- **THE DATA**:
--- START ---
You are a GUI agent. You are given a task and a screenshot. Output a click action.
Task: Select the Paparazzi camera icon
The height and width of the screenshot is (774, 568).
--- END ---
--- START ---
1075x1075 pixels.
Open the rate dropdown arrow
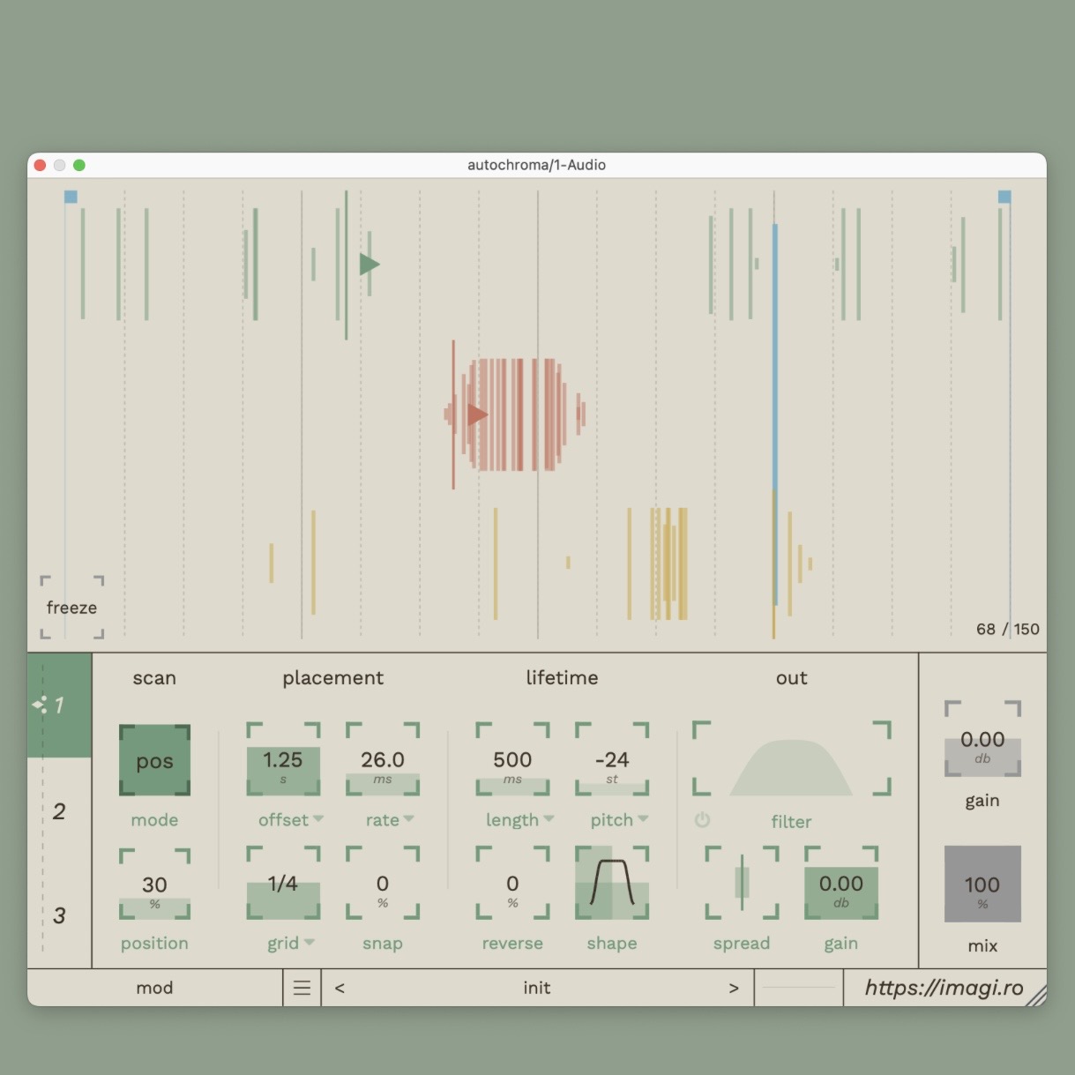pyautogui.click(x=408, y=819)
--- END ---
--- START ---
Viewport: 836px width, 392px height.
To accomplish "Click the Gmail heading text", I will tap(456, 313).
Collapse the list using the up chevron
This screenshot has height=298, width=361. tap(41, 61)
--- END ---
- **WORK TASK**:
Would you retype the lines above from the one with "You are a GUI" down to the one with "The height and", word for word, both ends included and no other lines?

- **RESPONSE TO THIS EXERCISE**:
You are a GUI agent. You are given a task and a screenshot. Output a click action.
Task: Select the Paparazzi camera icon
The height and width of the screenshot is (774, 568).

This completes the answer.